Connecticut Superior Court Judicial District of Danbury at Danbury
Feb 29, 2008
2008 Ct. Sup. 3077 (Conn. Super. Ct. 2008)

Opinion

No. CV06-5000393 S

February 29, 2008


MEMORANDUM OF DECISION RE MOTION FOR SUMMARY JUDGMENT #115


On January 10, 2006, the plaintiffs, Jerome Terracino and Guardian Systems, Inc., (Guardian), brought a legal malpractice action against their former attorney, A. Reynolds Gordon and his law firm of Gordon Hiller (the law firm), alleging that Gordon and the law firm were negligent in representing the plaintiffs in a previous lawsuit.

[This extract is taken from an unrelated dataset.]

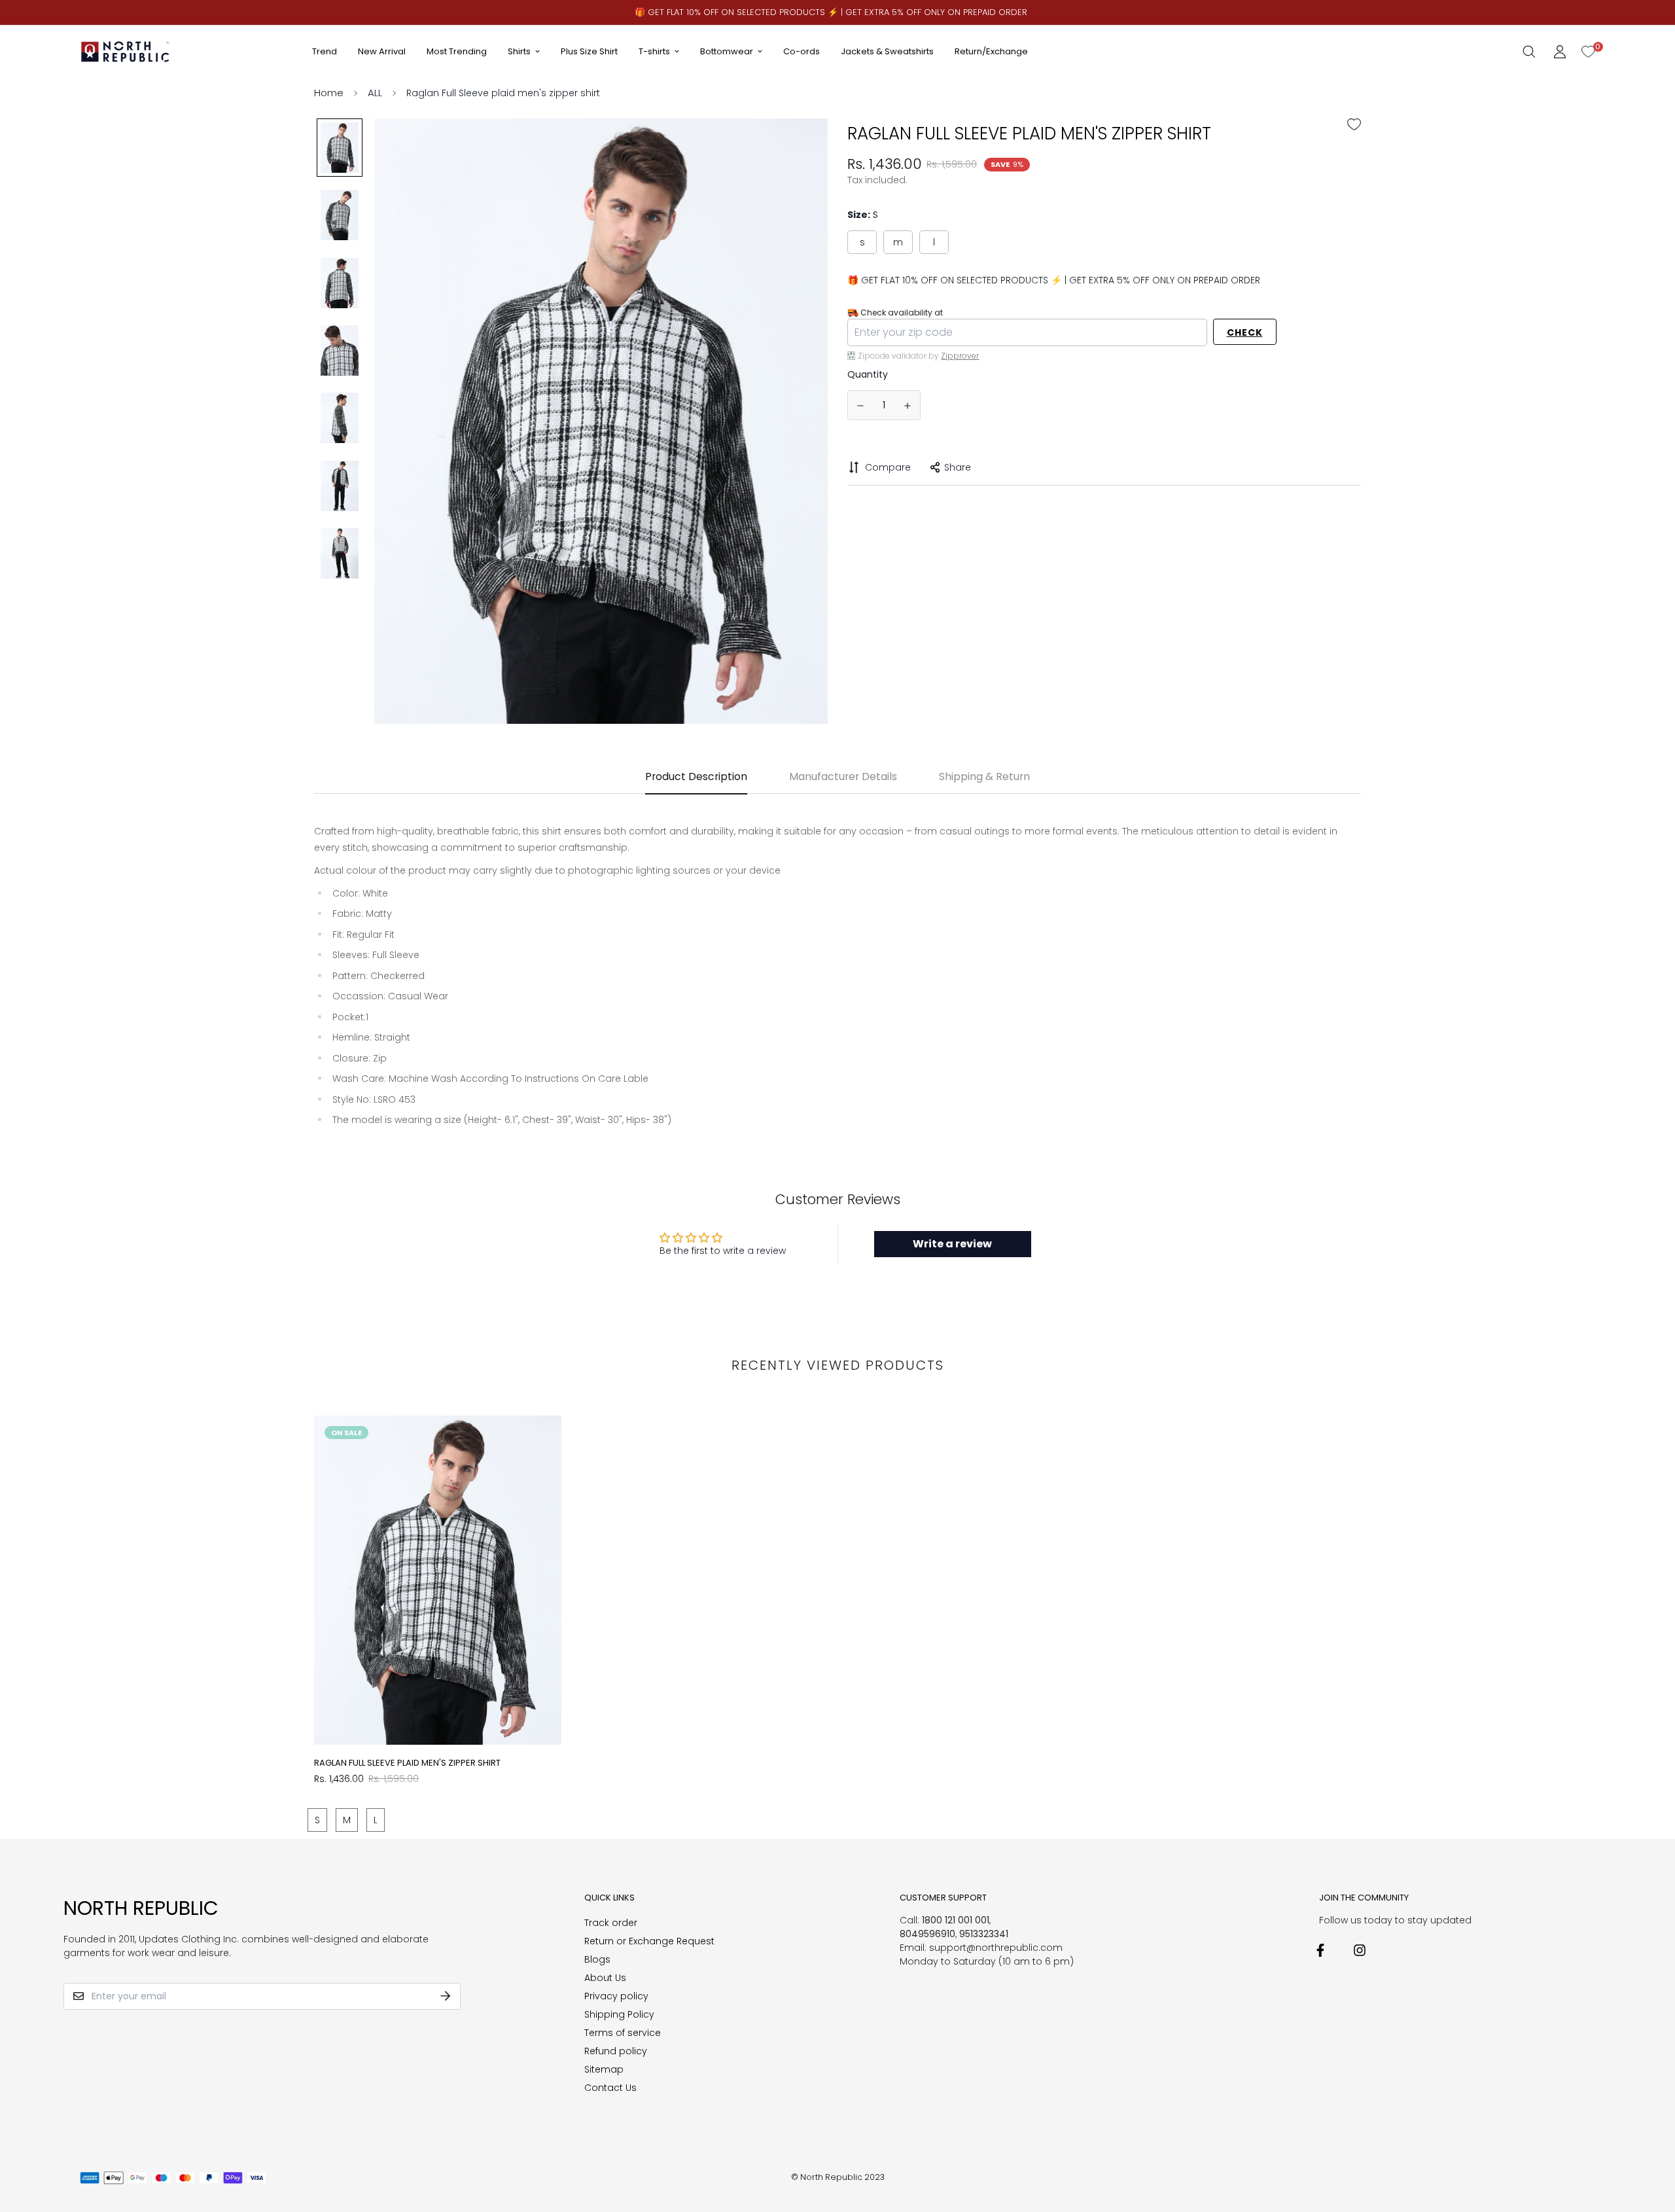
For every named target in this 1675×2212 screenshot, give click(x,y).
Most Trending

In response, the defendants have filed a motion for summary judgment claiming that the plaintiffs have not established the existence of a genuine issue of material fact as to the defendants' professional negligence.

I FACTS AND PROCEDURAL BACKGROUND

The following undisputed facts are relevant to this motion. In July of 1991, Mutual Communications Associates (Mutual) borrowed $270,000 from Brookfield Bank pursuant to a mortgage, promissory note and commercial agreement of guaranty. Jerome Terracino, Robert Rossman and Richard DeMarsico, the corporate officers of Mutual, all signed as guarantors on the note. Terracino and Rossman also signed an additional guaranty as the principals and officers of Guardian Systems, Inc., an alarm company.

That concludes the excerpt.